This is part of a series of profiles of sellers on Pinduoduo (PDD).
After graduating from university in 2013 with a degree in international business, Ms. Xu decided to strike out on her own and made her way to Yiwu, a hub for wholesale traders in Zhejiang province.
Armed with a laptop and lots of gumption, she sourced Scandinavian-style home goods from wholesalers in Yiwu and sold them to customers overseas. Business was good and within a few years, she had her own office and warehousing space, an upgrade from the cramped space she had rented when she first started out.
Then the coronavirus hit.
“The virus situation worsened dramatically at the end of February, and I felt down listening to negative news every day,” said Xu, who was forced to shut down her store of seven years. “Many factories began to stop production, the pandemic overseas got more serious by the day. Logistics costs kept rising while orders kept falling. The stock was piling up in the warehouse, and we fretted about the rising inventory levels.”
Xu is one of many Chinese merchants who had prospered from the booming cross-border trade, capitalizing on China’s role as the factory of the world to supply goods to consumers in overseas markets. But the trade war between the U.S. and China, as well as the coronavirus pandemic, had dented consumer demand, forcing many of these export-oriented factories, wholesalers and cross-border e-commerce businesses to seek refuge in the domestic market.

----------

_THE PROBLEM_:
Please go on with the profile of the Pinduoduo seller from Yiwu, starting right after its final paragraph. None of the data that comes next is needed.

_RECORD EXCERPTS_:
----------

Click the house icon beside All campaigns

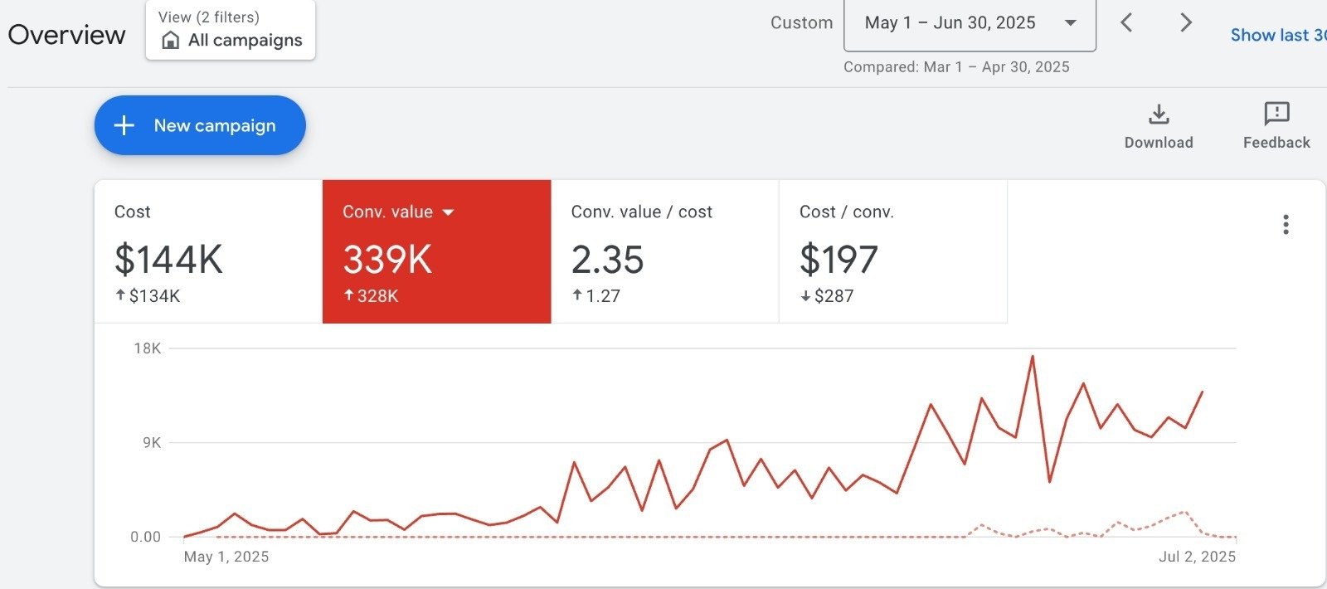coord(171,41)
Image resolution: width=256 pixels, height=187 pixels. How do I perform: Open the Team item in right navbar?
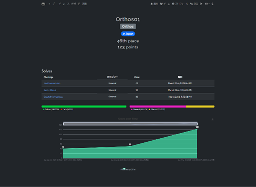165,4
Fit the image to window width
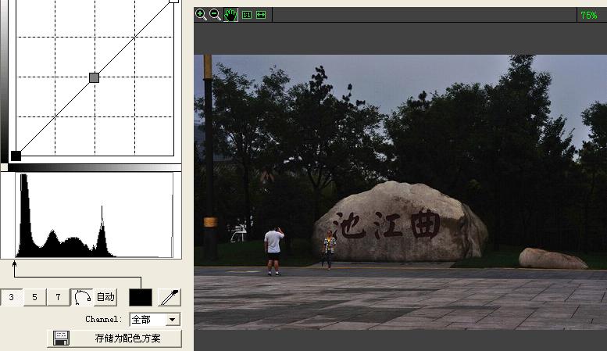Viewport: 607px width, 351px height. (x=261, y=14)
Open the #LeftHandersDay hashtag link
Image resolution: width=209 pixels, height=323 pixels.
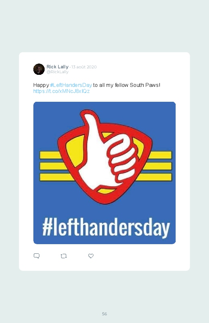point(71,85)
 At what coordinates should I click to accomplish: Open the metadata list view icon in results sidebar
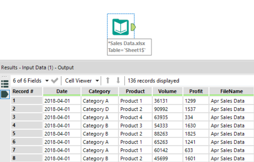pos(5,84)
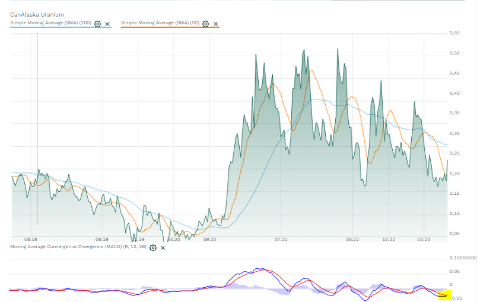Click the 03.23 date label on x-axis
The width and height of the screenshot is (477, 302).
click(424, 240)
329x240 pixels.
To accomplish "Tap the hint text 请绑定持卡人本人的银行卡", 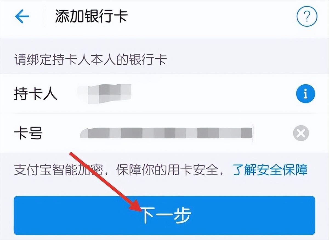I will pos(90,60).
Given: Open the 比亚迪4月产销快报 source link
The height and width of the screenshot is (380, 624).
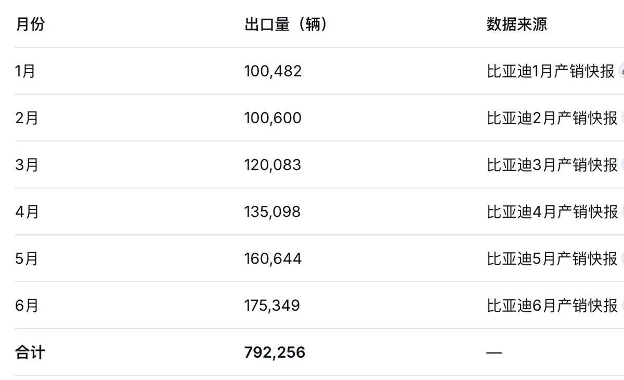Looking at the screenshot, I should 552,212.
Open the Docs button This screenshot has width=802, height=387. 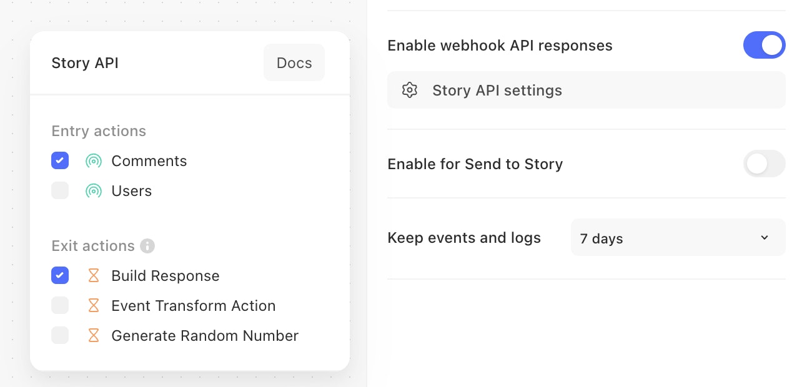294,63
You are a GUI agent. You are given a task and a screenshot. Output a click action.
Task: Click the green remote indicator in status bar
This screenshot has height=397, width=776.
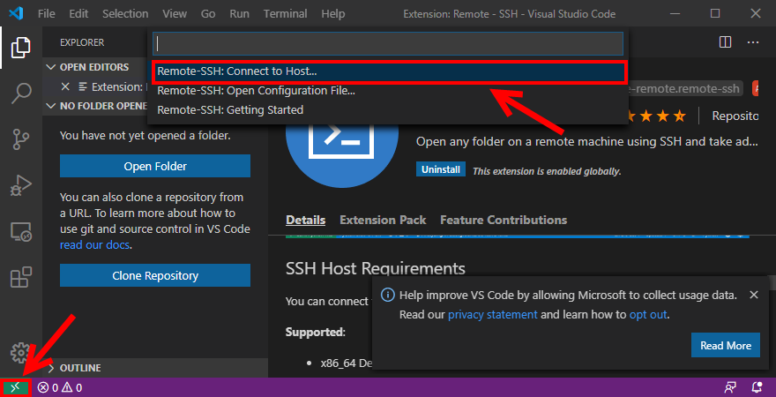tap(15, 387)
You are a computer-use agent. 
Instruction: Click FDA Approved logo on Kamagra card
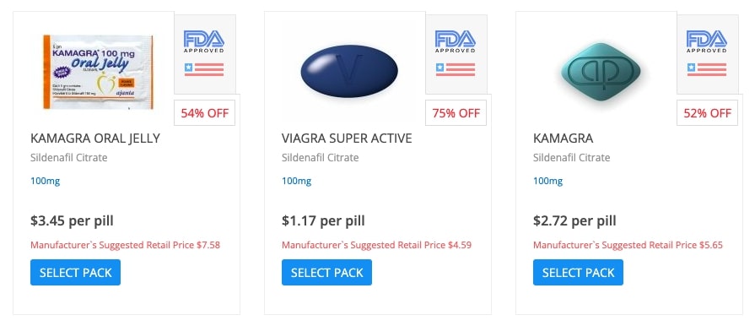[707, 41]

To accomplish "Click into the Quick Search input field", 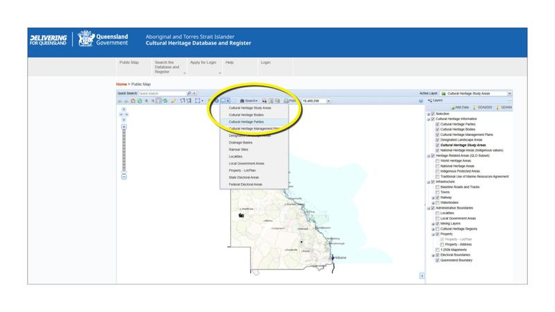I will click(161, 93).
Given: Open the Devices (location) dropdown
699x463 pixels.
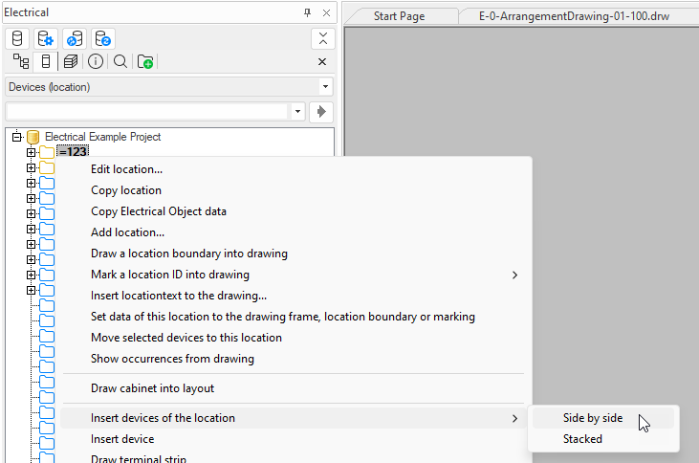Looking at the screenshot, I should point(324,87).
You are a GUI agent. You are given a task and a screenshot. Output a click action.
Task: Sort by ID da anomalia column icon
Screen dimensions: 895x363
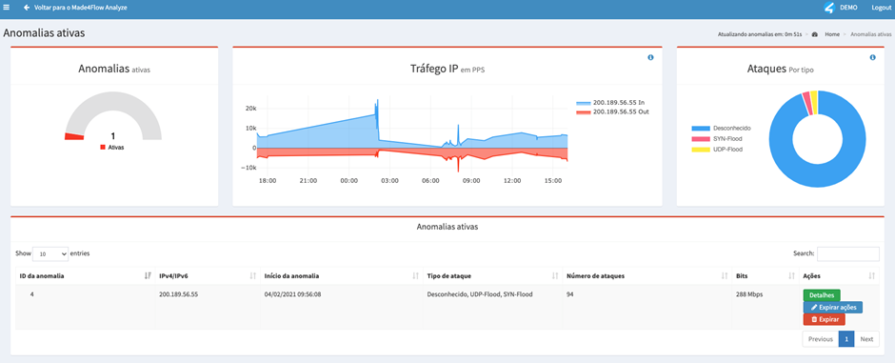148,276
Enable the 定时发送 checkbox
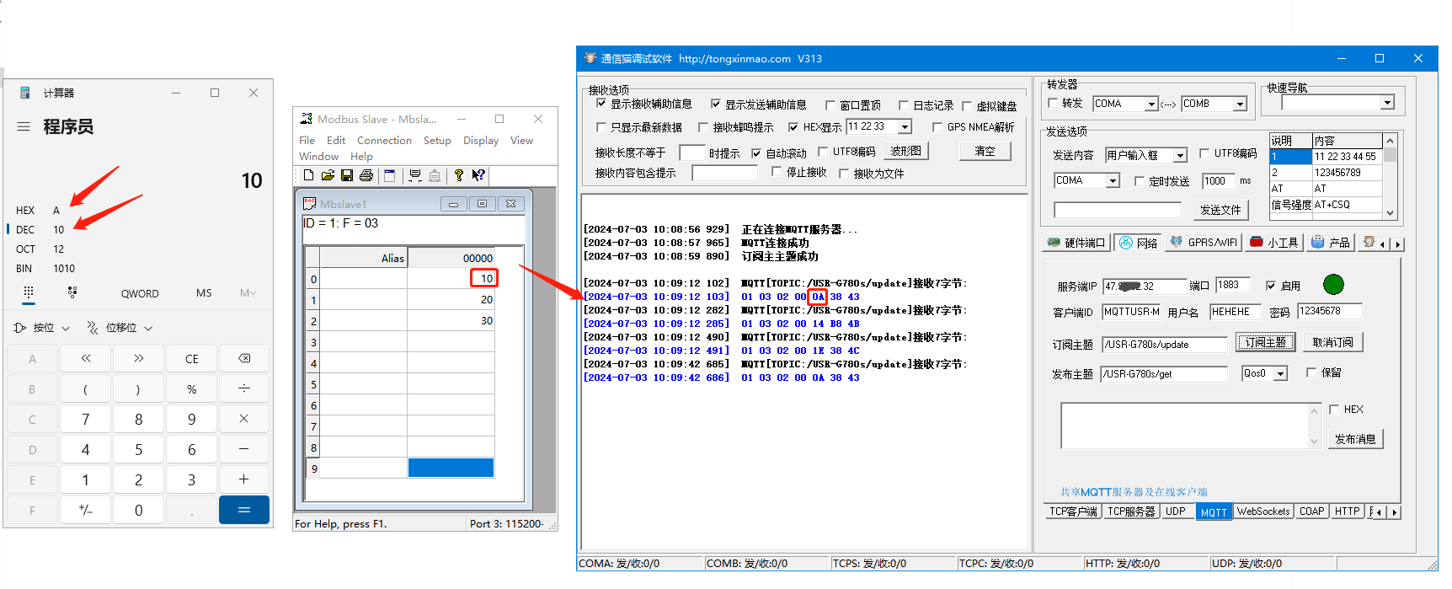Viewport: 1452px width, 589px height. [1140, 181]
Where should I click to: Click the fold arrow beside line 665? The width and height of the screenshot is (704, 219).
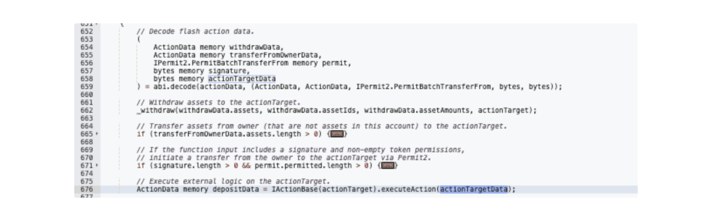coord(97,134)
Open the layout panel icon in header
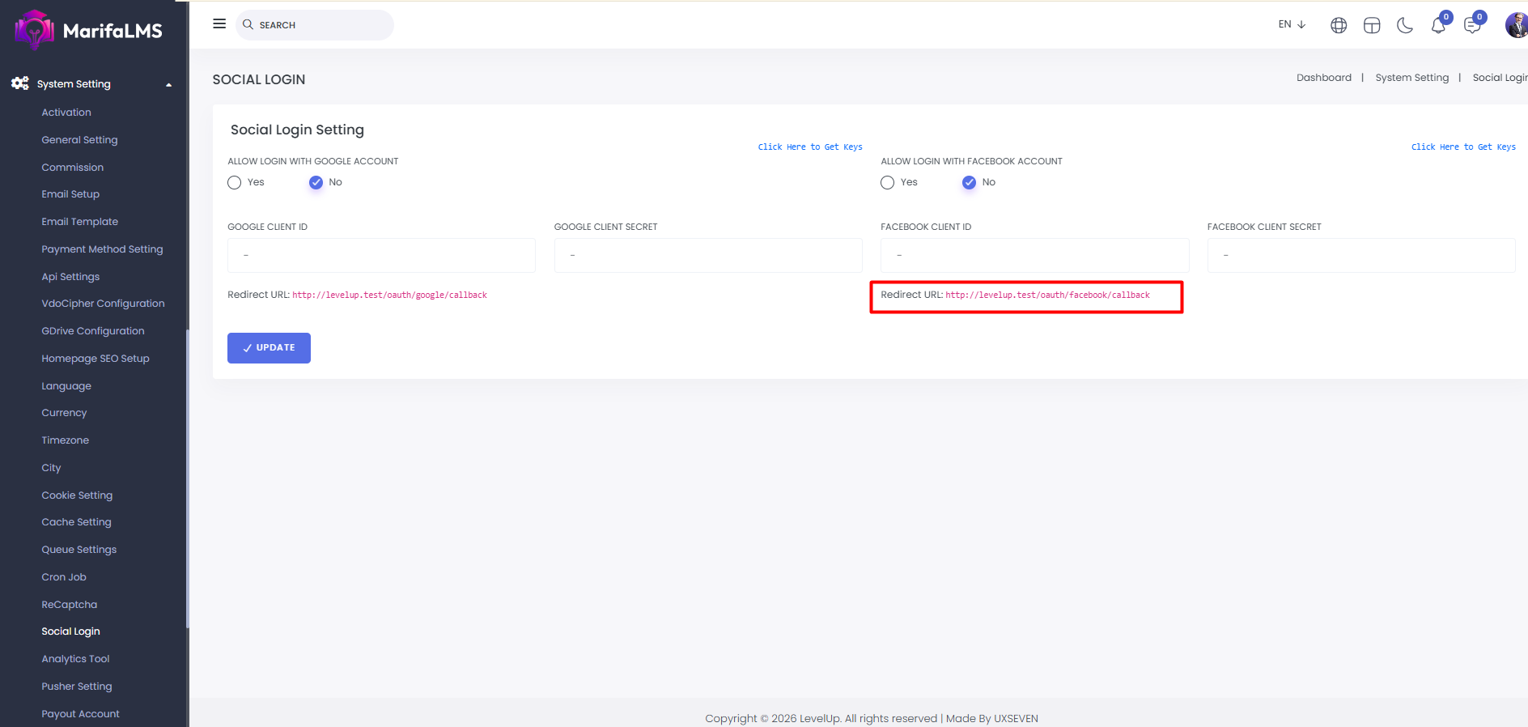Image resolution: width=1528 pixels, height=727 pixels. (x=1372, y=26)
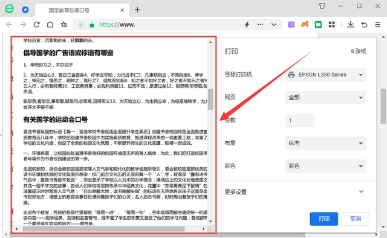Image resolution: width=387 pixels, height=238 pixels.
Task: Open the 网页 page range dropdown showing 全部
Action: (x=325, y=98)
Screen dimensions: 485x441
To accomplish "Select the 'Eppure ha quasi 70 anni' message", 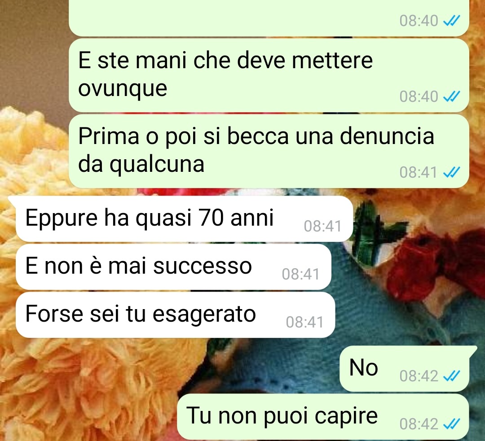I will [x=184, y=219].

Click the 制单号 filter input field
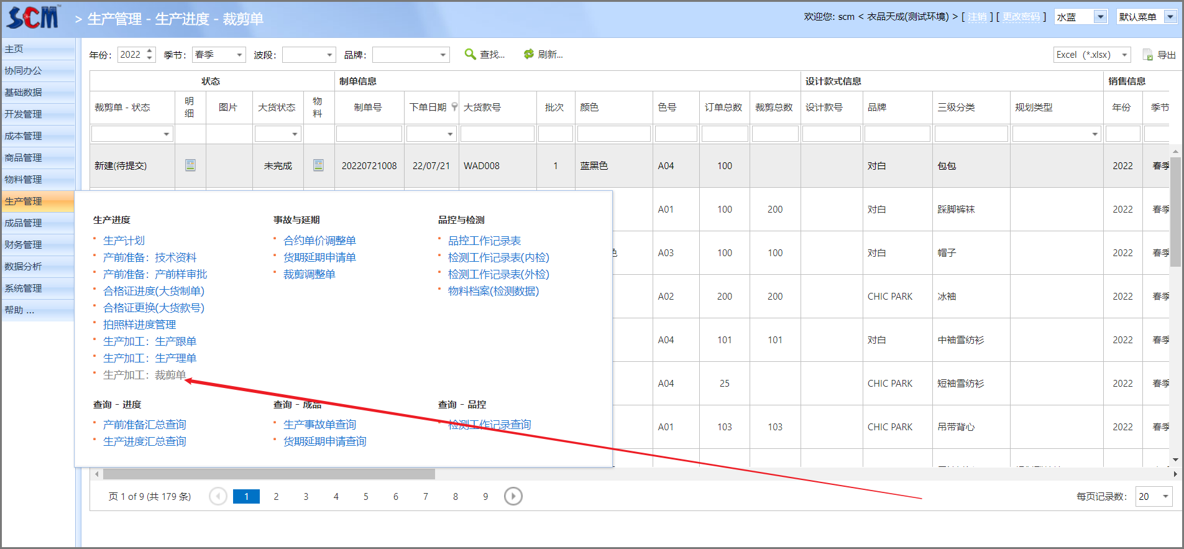369,134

----------

_ANSWER FOR THE TASK_:
Like others in the same predicament, Xu began to consider turning to China’s vast domestic market. She had noticed more mentions of PDD on the WeChat social network and on television commercials featuring the marketplace’s distinctive jingle. Some of her friends operated stores on PDD and recommended that she try it out.
Founded in 2015, PDD operates an online marketplace for third-party merchants, connecting them with 628.1 million consumers across China who use the platform to buy everything from carrots to Cadillacs. The company took less than five years to surpass 1 trillion yuan in annual GMV and 600 million users, an unprecedented feat in the e-commerce industry.
Attracted by the substantial support that PDD was extending to export-oriented merchants to turn to the domestic market, Xu applied to open a flagship store for her home goods brand, which she had registered in 2017.
Xu was clear about the market positioning of her brand, which was targeted at women in the age range of 18 to 37 years who are looking for a Scandinavian-style creative home goods brand to “help beautify their surroundings”.
At the beginning, she began to sell the products almost at cost to build a foundation for sales volume. But as the store orders began to grow steadily, the return on investment improved day by day. She also tried out livestreaming to boost engagement with her customers.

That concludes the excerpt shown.